Seleção →

====

Vontade de pegar nas mãos, guardar em caixa de sapato e soltar amanhã com o frescor do orvalho. Melhor não, elas são frágeis como algumas pessoas especiais em sentimento. Quebram facilmente, não quero magoar nem bicho nem gente. Apago tudo. Acendo pequena vela. Tenho paixão por luz de vela, o que devia imaginar é que libélulas também.

Me dou conta que armei armadilha mortal para aquelas asas de pura e transparente seda. Em investida suicida roçou asas na chama perfumada. Senti aperto no coração, frio na espinhela. Em voo aparentemente derradeiro topou forte na parede. Imóvel se fez no chão frio. Acendo a luz com um sentimento de culpa gigante. A vejo, atrás do aparador. De canto de olho, miro meu São Jorge, presente de uma amiga especial. Peço em milésimo de segundo que me preserve de tamanha imputação.
Com cuidado de quem já está mais do que acostumado a lidar com as miudezas da vida, como cobras de vidro, escorpiões e sentimentos de alma, recolho a frágil figura.

Óculos, meu reino por um par de óculos. Devidamente com olhos, a observo cuidadosamente. Nada que mostre machucado, nada que a impeça de alçar voo. Talvez tonta pelo espanto de um tremular de fogo. Talvez a essência aromática a tenha abatido. Fico com ela na palma da mão por imensos minutos. Uma perna se mexe, estica devagar. Uma asa, outra asa, quatro asas e tremor, de motor de B-29, porém sem escândalo característico das máquinas de guerra e morte. Uma anteninha curiosa vibra. Num golpe rude alça voo sem rumo. Sigo com os olhos e sei bem onde pousou.

====

Material fornecido →
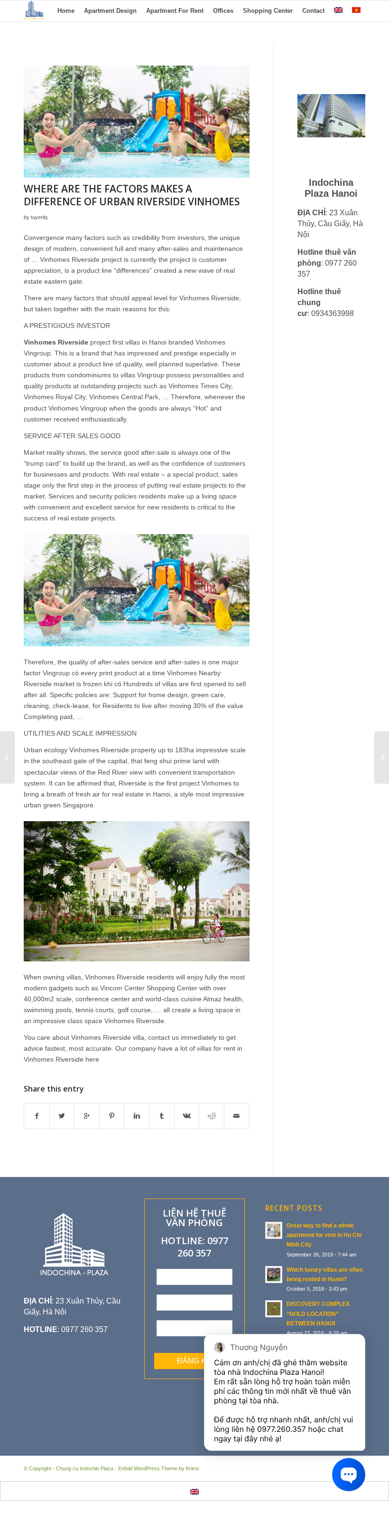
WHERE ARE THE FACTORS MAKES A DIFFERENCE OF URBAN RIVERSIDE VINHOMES (132, 195)
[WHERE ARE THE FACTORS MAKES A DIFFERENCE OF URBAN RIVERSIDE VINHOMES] (137, 122)
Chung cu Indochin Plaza (84, 1468)
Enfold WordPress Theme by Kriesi (158, 1468)
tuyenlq (39, 217)
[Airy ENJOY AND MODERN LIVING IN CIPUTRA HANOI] (7, 757)
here (92, 1059)
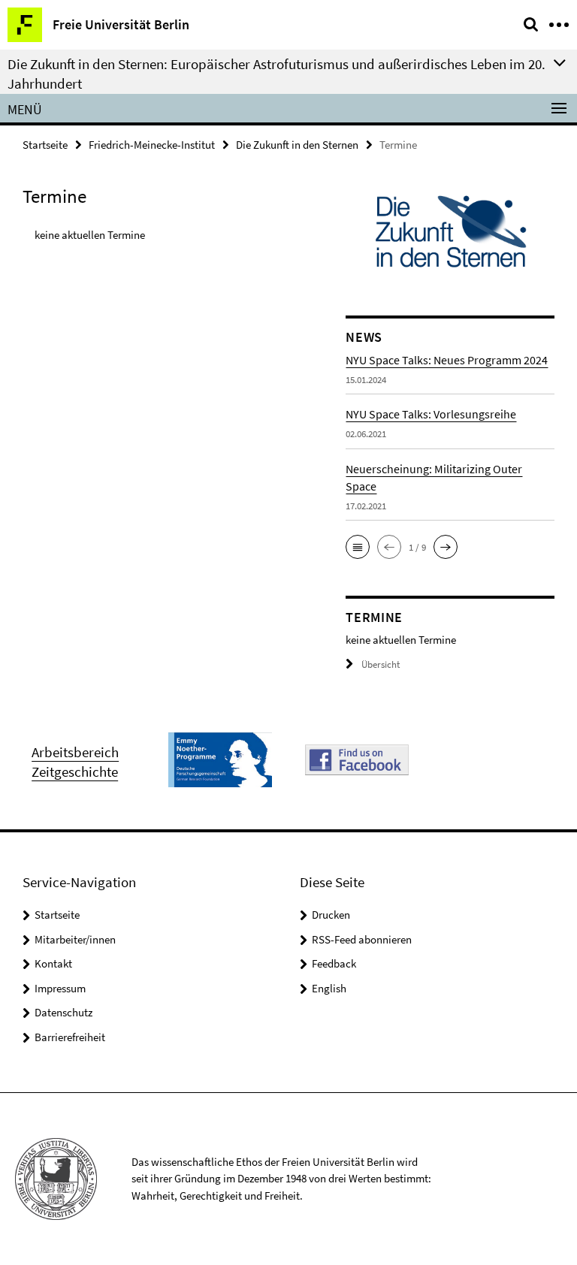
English (329, 988)
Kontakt (53, 963)
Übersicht (380, 664)
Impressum (60, 988)
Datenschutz (63, 1012)
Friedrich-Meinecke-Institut (152, 144)
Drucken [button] (331, 914)
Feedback (334, 963)
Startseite (45, 144)
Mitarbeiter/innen (75, 939)
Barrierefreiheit (70, 1037)
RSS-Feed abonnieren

====

Detalhes do exercício → Por favor, reproduza fielmente o trecho da seleção sobre a libélula que se inicia com as palavras "Óculos, meu reino" e vai até "bem onde pousou.".

Resposta completa →
Óculos, meu reino por um par de óculos. Devidamente com olhos, a observo cuidadosamente. Nada que mostre machucado, nada que a impeça de alçar voo. Talvez tonta pelo espanto de um tremular de fogo. Talvez a essência aromática a tenha abatido. Fico com ela na palma da mão por imensos minutos. Uma perna se mexe, estica devagar. Uma asa, outra asa, quatro asas e tremor, de motor de B-29, porém sem escândalo característico das máquinas de guerra e morte. Uma anteninha curiosa vibra. Num golpe rude alça voo sem rumo. Sigo com os olhos e sei bem onde pousou.